Respondent’s whole case rests upon his own testimony, with the only corroboration being the testimony of Bird as to some bragging by the appellants as to their wealth and the statement of appellants in which Bird claims they said that they were going to make Swafford’s stock worth $5,000. The respondent testified in accordance with the allegations of his complaint, and when it came to the question of his connection with the actual incorporation of the company, he practically denied all connection with it, except admitting his signatures hereinafter referred to and that he had transferred the lease as payment for the stock. He claimed that the appellants were to put in in cash $100,000 for capital and an additional sum of $50,000, and that he was ignorant of the fact that the money had not been paid in at the time of the organization, and yet the first $2,000 that the corporation secured was upon respondent’s own note endorsed by the appellant Burnett. The money on this note was obtained on Burnett’s bank and was afterwards repaid by Burnett.

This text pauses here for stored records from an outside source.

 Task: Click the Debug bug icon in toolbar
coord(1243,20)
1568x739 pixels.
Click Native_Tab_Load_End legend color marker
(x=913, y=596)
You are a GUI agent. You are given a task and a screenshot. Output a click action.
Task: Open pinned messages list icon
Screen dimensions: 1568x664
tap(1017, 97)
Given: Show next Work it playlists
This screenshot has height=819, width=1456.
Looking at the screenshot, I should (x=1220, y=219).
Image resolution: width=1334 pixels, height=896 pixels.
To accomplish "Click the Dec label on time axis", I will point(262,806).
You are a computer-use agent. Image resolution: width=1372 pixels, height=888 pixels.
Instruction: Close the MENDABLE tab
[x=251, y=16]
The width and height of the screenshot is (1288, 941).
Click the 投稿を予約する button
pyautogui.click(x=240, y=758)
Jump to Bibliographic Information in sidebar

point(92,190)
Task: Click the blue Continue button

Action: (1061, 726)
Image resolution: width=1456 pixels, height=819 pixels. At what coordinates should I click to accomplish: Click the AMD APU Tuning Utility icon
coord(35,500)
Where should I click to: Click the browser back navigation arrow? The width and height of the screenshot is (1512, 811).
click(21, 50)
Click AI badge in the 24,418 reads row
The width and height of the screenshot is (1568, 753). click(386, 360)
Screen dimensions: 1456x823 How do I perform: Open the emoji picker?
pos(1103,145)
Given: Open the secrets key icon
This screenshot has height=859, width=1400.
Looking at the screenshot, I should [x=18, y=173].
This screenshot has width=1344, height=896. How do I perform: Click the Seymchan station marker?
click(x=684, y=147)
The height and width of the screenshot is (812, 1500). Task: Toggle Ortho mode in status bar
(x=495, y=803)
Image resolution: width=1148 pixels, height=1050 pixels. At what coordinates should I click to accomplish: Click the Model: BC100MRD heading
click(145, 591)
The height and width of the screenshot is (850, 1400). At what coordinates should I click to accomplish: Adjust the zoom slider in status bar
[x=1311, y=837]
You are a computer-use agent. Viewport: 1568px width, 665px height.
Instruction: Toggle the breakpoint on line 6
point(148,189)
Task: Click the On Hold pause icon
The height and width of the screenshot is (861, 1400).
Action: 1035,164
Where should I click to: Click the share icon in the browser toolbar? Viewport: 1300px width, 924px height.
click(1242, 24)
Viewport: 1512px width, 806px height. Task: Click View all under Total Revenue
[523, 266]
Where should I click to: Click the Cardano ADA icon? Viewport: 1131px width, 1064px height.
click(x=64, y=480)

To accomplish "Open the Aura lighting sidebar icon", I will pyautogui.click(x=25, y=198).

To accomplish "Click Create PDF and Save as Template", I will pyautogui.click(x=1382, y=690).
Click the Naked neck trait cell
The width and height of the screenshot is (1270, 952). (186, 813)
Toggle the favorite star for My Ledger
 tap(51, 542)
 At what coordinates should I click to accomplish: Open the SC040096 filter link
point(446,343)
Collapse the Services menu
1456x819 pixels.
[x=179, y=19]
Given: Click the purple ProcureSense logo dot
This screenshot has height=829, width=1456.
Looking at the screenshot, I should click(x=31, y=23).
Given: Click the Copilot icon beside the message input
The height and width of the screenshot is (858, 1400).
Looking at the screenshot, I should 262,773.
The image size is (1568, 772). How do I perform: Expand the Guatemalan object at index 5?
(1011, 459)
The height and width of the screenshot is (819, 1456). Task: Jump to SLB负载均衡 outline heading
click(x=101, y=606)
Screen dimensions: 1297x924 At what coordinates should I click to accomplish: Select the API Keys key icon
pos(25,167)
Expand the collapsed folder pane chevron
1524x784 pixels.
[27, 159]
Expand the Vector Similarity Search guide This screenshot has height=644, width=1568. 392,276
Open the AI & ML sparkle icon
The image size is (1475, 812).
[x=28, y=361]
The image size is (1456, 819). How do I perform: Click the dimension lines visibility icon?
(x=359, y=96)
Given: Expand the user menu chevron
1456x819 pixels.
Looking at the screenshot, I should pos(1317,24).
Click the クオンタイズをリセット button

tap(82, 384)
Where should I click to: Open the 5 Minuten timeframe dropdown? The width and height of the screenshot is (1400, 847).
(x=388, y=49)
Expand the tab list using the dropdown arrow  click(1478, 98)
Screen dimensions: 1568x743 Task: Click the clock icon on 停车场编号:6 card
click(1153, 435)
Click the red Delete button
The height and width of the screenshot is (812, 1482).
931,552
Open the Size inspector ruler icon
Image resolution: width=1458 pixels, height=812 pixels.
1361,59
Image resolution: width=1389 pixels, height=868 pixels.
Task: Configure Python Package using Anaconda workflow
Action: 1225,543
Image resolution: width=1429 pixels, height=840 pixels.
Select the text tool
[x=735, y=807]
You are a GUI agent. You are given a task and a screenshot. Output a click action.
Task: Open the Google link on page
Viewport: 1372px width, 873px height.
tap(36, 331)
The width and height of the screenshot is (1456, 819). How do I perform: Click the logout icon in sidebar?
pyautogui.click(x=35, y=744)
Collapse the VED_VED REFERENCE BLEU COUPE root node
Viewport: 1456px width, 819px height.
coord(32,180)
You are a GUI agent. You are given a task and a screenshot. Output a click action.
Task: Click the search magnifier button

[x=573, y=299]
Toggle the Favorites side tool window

There appear in the record the articles of incorporation, the by-laws, the first meeting of the board of trustees, a waiver of notice, oath of trustees and subscription to capital stock, each being subscribed by the respondent. All of these signatures were claimed by respondent to have been made upon blank sheets of paper, and in answer to repeated questions upon this subject, and throughout a lengthy cross-examination, he stated, without any reservation, that nothing whatever was written upon any one of these papers at the time he signed his name, and he had never seen any of the documents in their present form until long after the transaction. We are convinced that this testimony is manifestly false. The documents are all type-
*685written, of varying length, and every one of the signatures appears in a different position upon the sheet of paper from all of the others and immediately following the typewritten matter, and each signature of the respondent is followed by that of Carton Burnett, who was his fellow incorporator. The articles of incorporation are signed at the extreme top of the third page, the by-laws at the bottom of the fourth page, and the waiver of notice and the oath of trustees are on the same page with the two signatures of both respondent and Carton Burnett, each properly placed, and the subscription to stock immediately' follows four lines of printed matter at the top of the page. All of the documents except the articles of incorporation are written on both sides of the sheets of paper. These transactions are so interwoven with all of the business in the organization and capitalizing of this company as to necessarily make them a component part, and where respondent’s case rests upon his own unsupported testimony and is conclusively disproved by the physical facts relating to the only issue in the case, Ms action should fail. In our opinion, this verdict is palpably wrong. The testimony on one side is consistent and in harmony with known facts, and that on the other is inconsistent with itself and with such known facts and is manifestly against the evidence, to the extent that it amounts to a failure of proof. In our opinion, it is our duty not to let it stand. 4 C. J. 856-7.
The judgment appealed from is reversed and the action ordered dismissed.
Parker, C. J., Mitchell, Mackintosh, Fullerton, Main, Holcomb, and Bridges, JJ., concur.